* WHAT YOU WILL DO
Print the lines of the material starting at the line containing "Where should I click to: Enable" and ending at the line containing "will click(x=517, y=423).", and reproduce them exactly.
◆ ◆ ◆ ◆
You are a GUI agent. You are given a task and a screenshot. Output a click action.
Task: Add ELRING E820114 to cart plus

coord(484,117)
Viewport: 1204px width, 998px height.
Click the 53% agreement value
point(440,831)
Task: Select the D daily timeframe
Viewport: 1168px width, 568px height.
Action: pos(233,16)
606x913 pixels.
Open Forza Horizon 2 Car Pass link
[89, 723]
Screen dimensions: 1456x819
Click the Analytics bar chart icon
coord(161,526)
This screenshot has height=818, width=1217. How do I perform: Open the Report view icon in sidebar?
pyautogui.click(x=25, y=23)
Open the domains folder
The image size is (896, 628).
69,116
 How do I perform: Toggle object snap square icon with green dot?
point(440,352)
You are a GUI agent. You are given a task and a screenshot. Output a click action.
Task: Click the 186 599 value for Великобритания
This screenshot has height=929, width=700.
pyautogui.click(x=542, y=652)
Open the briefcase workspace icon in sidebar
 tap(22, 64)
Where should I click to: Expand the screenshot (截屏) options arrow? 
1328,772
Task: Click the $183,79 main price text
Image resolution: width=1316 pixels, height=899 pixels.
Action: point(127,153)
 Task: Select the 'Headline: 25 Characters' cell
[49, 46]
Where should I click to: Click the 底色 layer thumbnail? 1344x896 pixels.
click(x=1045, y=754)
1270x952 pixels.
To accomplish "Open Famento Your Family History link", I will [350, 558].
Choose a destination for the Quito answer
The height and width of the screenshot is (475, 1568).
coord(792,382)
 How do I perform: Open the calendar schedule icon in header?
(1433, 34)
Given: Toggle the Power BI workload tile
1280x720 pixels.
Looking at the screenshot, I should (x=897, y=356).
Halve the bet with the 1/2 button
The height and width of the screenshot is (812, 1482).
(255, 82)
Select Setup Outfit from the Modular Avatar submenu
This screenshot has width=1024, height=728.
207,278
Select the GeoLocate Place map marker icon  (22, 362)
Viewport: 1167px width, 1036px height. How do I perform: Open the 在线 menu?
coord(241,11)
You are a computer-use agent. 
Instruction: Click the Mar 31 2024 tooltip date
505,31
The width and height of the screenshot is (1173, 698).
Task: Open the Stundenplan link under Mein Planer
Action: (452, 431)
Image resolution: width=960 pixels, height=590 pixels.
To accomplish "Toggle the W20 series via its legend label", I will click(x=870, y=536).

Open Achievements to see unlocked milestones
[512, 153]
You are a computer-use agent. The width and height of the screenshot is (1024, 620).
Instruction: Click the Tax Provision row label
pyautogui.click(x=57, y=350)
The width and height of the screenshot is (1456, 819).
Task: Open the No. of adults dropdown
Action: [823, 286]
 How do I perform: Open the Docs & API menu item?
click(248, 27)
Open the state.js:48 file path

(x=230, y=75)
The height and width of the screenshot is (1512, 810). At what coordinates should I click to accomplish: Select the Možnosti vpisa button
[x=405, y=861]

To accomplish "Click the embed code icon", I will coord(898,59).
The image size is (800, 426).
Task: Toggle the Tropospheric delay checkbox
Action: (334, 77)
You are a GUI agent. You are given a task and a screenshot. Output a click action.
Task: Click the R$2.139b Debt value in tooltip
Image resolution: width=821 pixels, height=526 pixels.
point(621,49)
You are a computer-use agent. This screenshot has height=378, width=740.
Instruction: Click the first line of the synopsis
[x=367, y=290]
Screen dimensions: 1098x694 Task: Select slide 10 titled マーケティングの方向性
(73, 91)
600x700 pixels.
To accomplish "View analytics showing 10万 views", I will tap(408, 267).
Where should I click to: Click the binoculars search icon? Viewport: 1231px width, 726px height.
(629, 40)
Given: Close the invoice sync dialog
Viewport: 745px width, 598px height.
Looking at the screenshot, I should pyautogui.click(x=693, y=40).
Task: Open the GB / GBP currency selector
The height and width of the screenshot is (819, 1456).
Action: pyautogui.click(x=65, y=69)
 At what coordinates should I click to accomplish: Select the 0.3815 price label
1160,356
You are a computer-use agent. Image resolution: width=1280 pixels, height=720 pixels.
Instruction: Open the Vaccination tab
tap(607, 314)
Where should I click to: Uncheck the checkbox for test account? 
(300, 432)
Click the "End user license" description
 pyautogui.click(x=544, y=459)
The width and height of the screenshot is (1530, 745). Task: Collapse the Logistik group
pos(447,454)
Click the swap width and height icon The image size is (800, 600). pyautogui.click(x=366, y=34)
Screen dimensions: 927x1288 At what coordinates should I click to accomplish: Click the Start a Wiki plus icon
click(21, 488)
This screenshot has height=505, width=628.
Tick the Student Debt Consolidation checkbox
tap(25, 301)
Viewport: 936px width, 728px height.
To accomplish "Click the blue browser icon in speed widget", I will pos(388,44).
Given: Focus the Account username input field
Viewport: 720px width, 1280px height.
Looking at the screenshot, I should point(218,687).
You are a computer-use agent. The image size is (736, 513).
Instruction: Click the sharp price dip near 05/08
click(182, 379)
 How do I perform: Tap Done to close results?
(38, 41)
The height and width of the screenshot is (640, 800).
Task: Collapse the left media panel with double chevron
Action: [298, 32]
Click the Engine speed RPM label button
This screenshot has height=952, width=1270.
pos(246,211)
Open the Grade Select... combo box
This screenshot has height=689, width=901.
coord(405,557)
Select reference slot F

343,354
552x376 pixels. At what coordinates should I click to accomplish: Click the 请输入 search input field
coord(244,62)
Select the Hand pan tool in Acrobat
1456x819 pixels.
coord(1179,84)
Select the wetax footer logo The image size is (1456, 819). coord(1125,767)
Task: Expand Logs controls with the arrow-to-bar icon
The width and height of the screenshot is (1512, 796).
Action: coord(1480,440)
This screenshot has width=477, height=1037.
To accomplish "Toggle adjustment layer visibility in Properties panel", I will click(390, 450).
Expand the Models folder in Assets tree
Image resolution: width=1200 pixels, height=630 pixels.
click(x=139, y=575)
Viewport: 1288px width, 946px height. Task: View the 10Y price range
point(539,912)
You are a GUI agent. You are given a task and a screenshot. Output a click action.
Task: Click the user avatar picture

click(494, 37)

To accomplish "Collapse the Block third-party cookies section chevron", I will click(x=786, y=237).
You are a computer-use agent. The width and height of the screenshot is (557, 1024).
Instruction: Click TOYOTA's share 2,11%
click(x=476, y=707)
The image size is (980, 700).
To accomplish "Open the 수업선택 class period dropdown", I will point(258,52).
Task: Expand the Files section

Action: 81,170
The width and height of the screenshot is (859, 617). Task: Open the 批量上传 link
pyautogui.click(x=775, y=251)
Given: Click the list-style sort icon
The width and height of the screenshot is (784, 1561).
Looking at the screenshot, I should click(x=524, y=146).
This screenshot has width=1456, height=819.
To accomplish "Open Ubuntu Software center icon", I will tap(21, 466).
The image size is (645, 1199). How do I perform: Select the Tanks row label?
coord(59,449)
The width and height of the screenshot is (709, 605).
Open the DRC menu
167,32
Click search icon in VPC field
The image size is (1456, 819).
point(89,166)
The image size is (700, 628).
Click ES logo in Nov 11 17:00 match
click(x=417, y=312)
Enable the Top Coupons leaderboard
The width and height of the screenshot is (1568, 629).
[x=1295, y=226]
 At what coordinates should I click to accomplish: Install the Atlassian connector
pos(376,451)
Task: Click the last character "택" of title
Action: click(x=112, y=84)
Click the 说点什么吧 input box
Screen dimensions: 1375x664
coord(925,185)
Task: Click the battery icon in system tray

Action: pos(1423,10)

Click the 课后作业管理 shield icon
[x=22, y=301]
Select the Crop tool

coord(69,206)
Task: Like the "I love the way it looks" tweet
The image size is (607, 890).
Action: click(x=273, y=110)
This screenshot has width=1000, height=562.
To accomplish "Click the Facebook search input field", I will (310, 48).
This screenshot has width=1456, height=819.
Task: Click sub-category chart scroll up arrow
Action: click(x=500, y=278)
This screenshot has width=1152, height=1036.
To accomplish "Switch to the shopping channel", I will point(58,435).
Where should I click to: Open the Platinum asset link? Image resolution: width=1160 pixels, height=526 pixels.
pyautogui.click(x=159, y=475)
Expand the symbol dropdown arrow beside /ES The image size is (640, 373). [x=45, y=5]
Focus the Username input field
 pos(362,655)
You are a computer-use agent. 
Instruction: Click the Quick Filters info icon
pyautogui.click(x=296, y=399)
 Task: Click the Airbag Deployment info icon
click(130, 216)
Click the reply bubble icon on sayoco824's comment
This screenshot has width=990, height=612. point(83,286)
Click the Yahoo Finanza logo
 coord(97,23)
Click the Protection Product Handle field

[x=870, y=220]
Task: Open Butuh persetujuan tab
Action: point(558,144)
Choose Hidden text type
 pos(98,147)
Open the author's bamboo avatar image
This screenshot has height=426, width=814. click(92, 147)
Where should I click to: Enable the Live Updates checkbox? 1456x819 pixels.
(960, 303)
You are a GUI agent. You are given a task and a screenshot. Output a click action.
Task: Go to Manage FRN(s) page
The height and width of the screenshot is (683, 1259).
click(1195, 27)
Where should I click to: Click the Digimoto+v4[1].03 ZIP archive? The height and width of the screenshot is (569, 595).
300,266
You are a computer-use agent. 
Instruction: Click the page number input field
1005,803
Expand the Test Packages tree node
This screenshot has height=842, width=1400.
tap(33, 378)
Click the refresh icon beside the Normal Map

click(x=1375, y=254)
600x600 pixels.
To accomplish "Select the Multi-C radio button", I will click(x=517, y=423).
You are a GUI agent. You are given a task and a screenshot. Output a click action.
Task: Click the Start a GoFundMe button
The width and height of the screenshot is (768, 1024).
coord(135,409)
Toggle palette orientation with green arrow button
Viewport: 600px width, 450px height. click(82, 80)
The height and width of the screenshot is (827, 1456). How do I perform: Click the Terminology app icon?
◆ ◆ ◆ ◆
* TASK SOLUTION
Where should I click to: Enable the Live Updates checkbox? 1456x819 pixels.
(960, 303)
You are a GUI agent. You are given a task and a screenshot. Output a click action.
Task: Go to Manage FRN(s) page
The height and width of the screenshot is (683, 1259).
click(1195, 27)
Where should I click to: Click the Digimoto+v4[1].03 ZIP archive? The height and width of the screenshot is (569, 595).
300,266
You are a computer-use agent. 
Instruction: Click the page number input field
1005,803
Expand the Test Packages tree node
This screenshot has height=842, width=1400.
tap(33, 378)
Click the refresh icon beside the Normal Map

click(x=1375, y=254)
600x600 pixels.
To accomplish "Select the Multi-C radio button", I will click(x=517, y=423).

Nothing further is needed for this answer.